Converts a Markdown string to HTML using the marked library with GitHub Flavored Markdown (GFM) enabled:

const html = marked.parse(markdown, {
gfm: true, // GitHub Flavored Markdown
breaks: false, // Don't convert \n to <br>
});

Fallback handling:

  • Returns an empty string if the input is falsy
  • If marked.parse returns a Promise (unexpected with sync config), falls back to wrapping in <p> tags
  • If an exception occurs, falls back to manual conversion: double newlines become </p><p>, single newlines become <br>
export function normalizeToKebabCase(text: string): string

Converts text to kebab-case for use as section IDs. Mirrors the C# NormalizeToKebabCase in ContentTransformService:

  • Lowercases, trims, replaces non-alphanumeric runs with hyphens, strips leading/trailing hyphens
  • "FEATURES""features", "WHAT WE WILL SEE""what-we-will-see"
export function stripMarkdown(markdown: string): string

Strips Markdown formatting from text, returning plain text. Used when mapping markdown content to plain text fields (text, textArea). Removes:

  • Heading prefixes (# ## ###)
  • Bold (**text**) and italic (*text*) markers
  • Strikethrough (~~text~~) and inline code (`text`)
  • Bullet list prefixes (- * +), numbered list prefixes (1. 2.), blockquote prefixes (>)

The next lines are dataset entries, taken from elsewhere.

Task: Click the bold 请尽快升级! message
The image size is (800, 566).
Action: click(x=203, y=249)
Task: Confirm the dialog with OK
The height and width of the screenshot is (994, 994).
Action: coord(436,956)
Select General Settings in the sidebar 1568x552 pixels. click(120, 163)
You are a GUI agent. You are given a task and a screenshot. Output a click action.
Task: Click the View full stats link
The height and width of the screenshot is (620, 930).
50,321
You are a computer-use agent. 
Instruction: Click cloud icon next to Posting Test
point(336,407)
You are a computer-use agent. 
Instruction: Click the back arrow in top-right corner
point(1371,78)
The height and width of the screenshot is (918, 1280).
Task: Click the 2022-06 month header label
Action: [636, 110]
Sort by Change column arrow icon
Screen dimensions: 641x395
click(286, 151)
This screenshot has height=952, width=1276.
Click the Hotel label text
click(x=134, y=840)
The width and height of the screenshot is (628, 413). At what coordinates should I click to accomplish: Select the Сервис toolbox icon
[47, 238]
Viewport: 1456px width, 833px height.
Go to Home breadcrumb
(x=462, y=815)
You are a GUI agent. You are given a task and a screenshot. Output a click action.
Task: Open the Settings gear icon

Returns an empty string if the input is falsy.

export function buildRteValue(htmlContent: string)

Builds the value object expected by Umbraco’s Rich Text Editor property:

return {
blocks: {
contentData: [],
settingsData: [],
expose: [],
Layout: {},
},
markup: htmlContent,
};

The blocks structure is required by Umbraco’s RTE even when no blocks are used. The markup field contains the actual HTML content.

These functions were originally the #convertToHtml private method on UpDocEntityAction. They were extracted to a separate module so both the action’s #applyBlockMapping method and any future consumers can reuse them.

The typical usage pattern is to pipe content through both functions:

const htmlContent = markdownToHtml(sectionValue);
targetValue.value = buildRteValue(htmlContent);

This converts extracted Markdown content into the full RTE value structure expected by Umbraco’s Management API.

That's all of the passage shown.